» **Task statement**
From first line to last, write out the data precisely as shown.

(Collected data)

----------

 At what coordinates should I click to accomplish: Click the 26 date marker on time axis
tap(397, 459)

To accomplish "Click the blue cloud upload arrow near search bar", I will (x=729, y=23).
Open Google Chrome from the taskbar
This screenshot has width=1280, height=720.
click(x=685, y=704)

----------

» **Response to the exercise**
 At what coordinates should I click to accomplish: Click the 26 date marker on time axis
tap(397, 459)

To accomplish "Click the blue cloud upload arrow near search bar", I will (x=729, y=23).
Open Google Chrome from the taskbar
This screenshot has width=1280, height=720.
click(x=685, y=704)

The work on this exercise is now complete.